DATA SHOWN —
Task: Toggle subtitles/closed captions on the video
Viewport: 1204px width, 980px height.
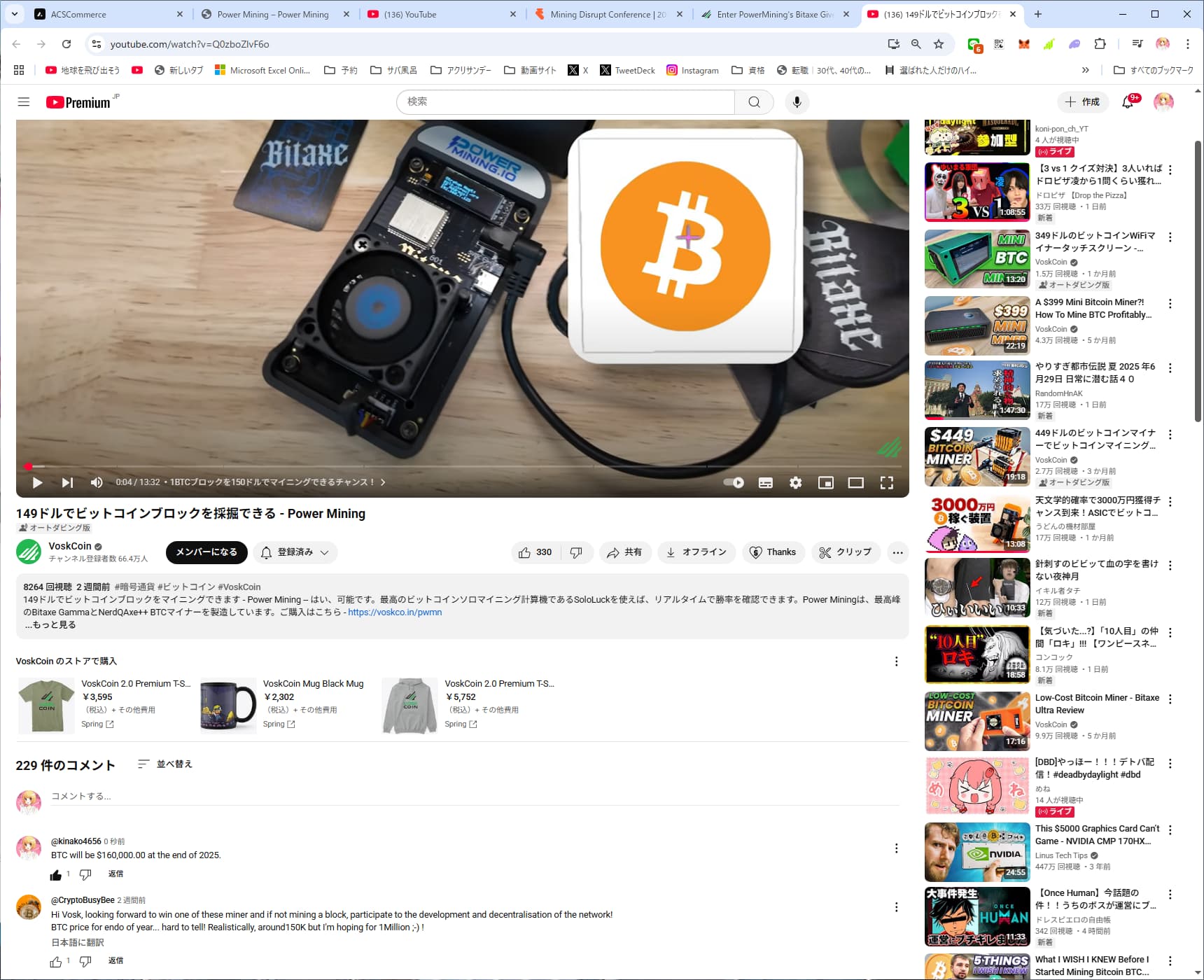Action: click(x=766, y=483)
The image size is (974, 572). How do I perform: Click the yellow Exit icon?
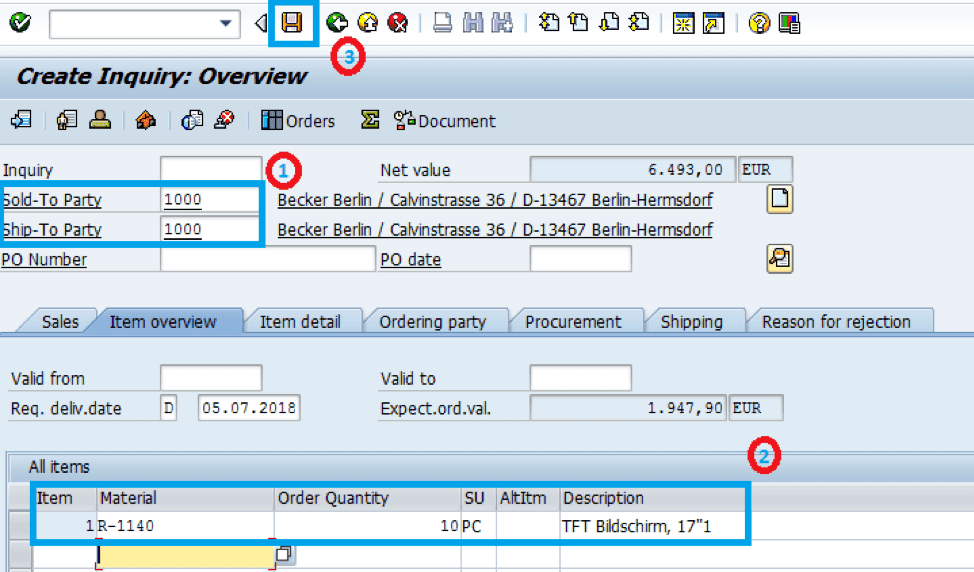click(x=368, y=23)
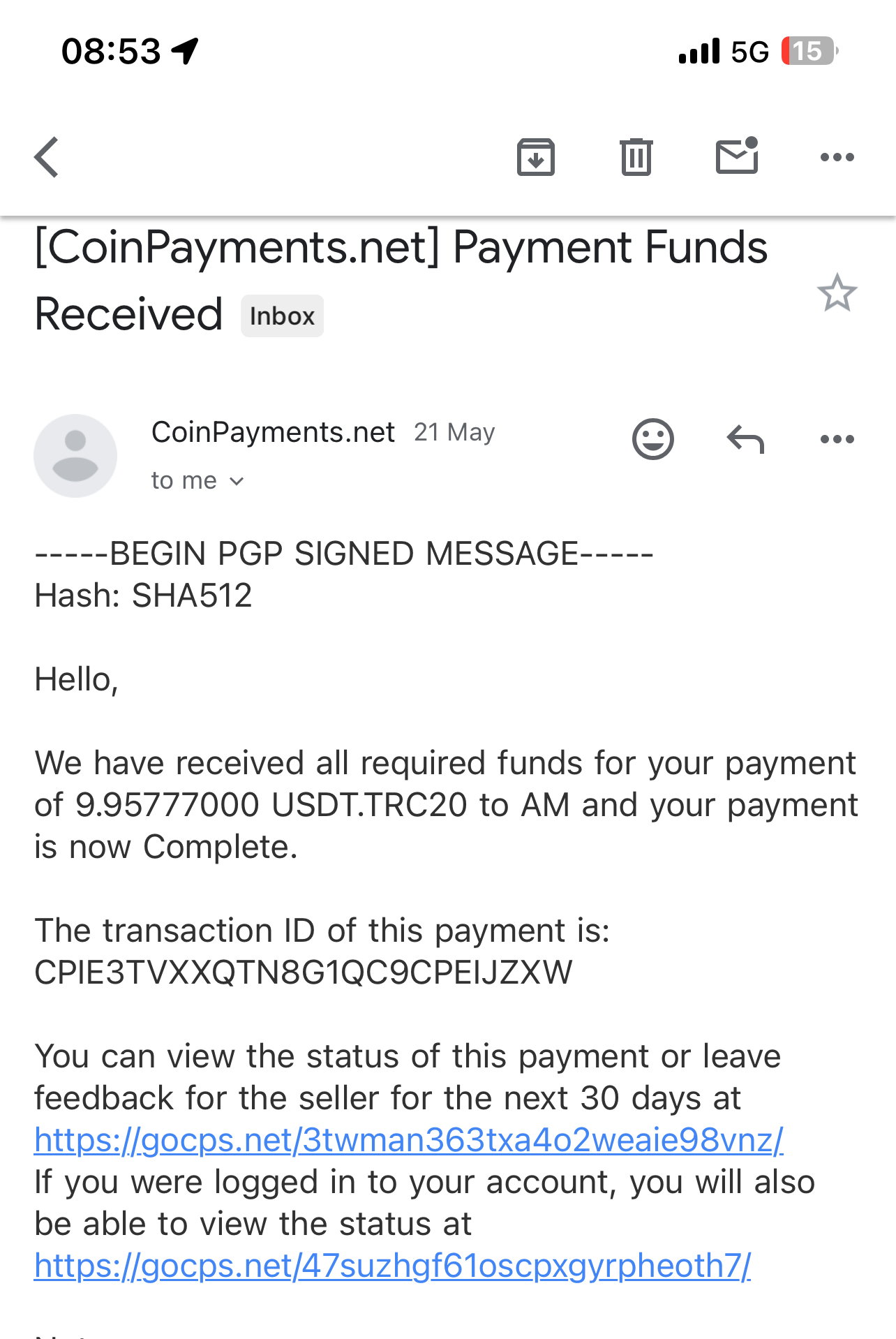Open the top toolbar more options menu
Viewport: 896px width, 1339px height.
click(x=837, y=157)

STATED EXERCISE — Filter the material above and copy every line that contains the string "Viewport".

FULL RESPONSE —
Viewport: 1204px width, 980px height.
Viewport: 896px width, 1339px height.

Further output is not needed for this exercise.